Naturally, there’s a lot more to the schema. But you can see that while it’s designed for consumption by External Services, it’s also human-readable. It’s also formatted in a logical way that allows External Services to process the data so that it can surface them as invocable actions in flow.These flow actions are what we later use as inputs and outputs in a flow.

The next steps are to declaratively register your web service. But first, let’s cover the elements that make up a supported schema definition.

And...What Makes for a Valid and Supported Schema?

So now we know what a schema, or more precisely, a schema definition, is all about. But what do we mean by a valid and supported schema? 

There are general schema validation requirements that the OpenAPI specification defines and there are specific External Services schema requirements. External Services can properly support your schema and call your web service when both of these criteria are met.  

A Primer on Schema Validation

Although a schema is human-readable, it must also be machine-readable. It needs to follow a logical structure so that External Services can easily consume it. An incorrectly structured schema means that the external web service can’t communicate (returns error and exception messages) and, ultimately, External Services can’t ingest it. Meeting structural, logical and syntax restrictions is a necessary first-pass of schema validation. The OpenAPI specification defines these general rules and takes the guesswork out of calling an external web service.

Supported External Services Schema 

In addition to general OpenAPI guidelines for schema validation, there are also schema limitations that are specific to External Services. You’ll want to review these requirements before you register your schema with External Services. A supported schema in External Services means that your schema is valid according to the OpenAPI specification and it also adheres to the specific External Service requirements.

Here’s a list of some key requirements for creating an External Services supported schema. For a complete list, see Salesforce Help: Enhanced External Services Considerations

  • Schemas currently support up to 100,000 characters.
  • Supported methods are GET, PATCH, PUT, POST and DELETE
  • Properties include values.
  • Parameters have names.
  • Map and named list data types.
  • MIME type application/json supported.
  • Media types are not supported.
  • Use OpenAPI 2.0 valid JSON schema formats.
  • Try to avoid using string parameters that share the same name as reserved keywords in Apex. 

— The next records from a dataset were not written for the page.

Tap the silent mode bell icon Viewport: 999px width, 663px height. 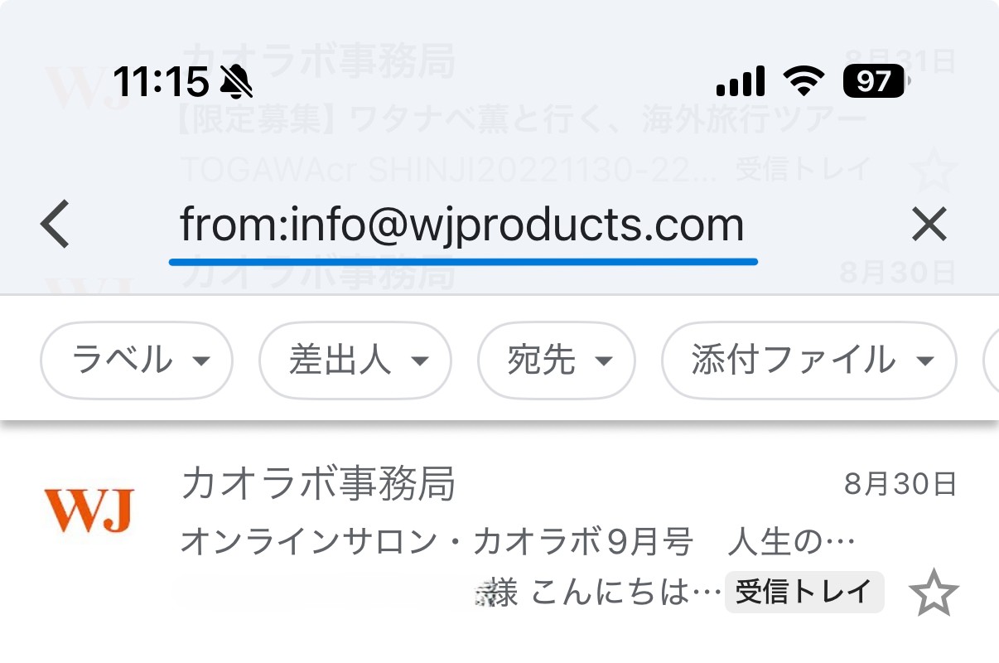pos(237,81)
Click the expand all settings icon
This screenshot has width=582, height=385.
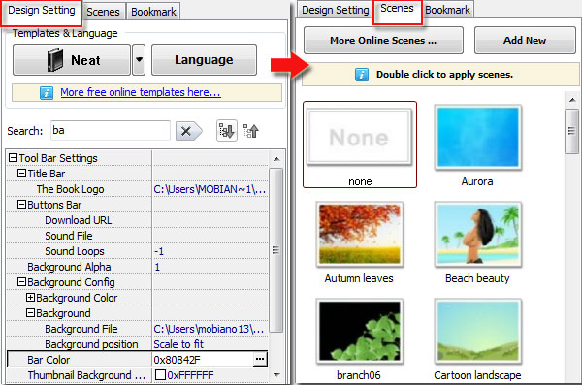coord(226,131)
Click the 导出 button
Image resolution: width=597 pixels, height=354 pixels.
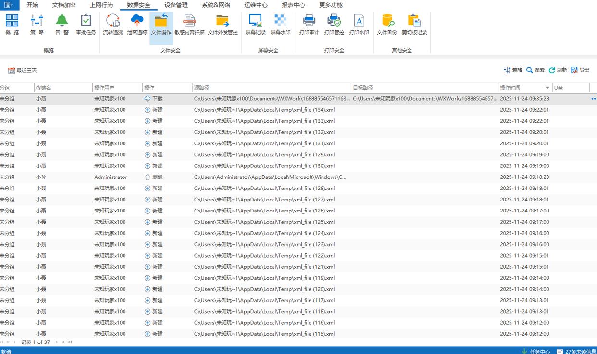[580, 70]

So let’s delve into the nitty gritty of what a supported schema looks like. This next step sets everything up. It’s a basic, yet critical piece to get right so that tools like Flow Builder can successfully call external web services.



If you use the open-source framework OpenAPI, you can use the Swagger Editor tool to validate that your schema complies with the OpenAPI specification. If you want to take a short detour, go ahead and copy the schema from https://th-external-services.herokuapp.com/accounts/schema into the Swagger editor. You shouldn’t get any errors.

We covered some concepts about schemas and also some requirements. Want to dig in and get your hands dirty with External Services? Of course you do! We do just that in the next unit. Before moving on, though, let’s review the first two steps we discussed in the first unit.

  1. An external web services provider such, as a credit service, shares its REST-based API: We received this information from our fictional bank.
  2. Based on the specification, the web service provider (like in our bank service example), a developer (or maybe even you) creates a JSON-based schema definition that describes the API: While we didn’t create this schema ourselves, we reviewed the elements of a schema and the requirements to make sure it’s supported. When you work with external web services, you or your developer can define the schema that fits your use case.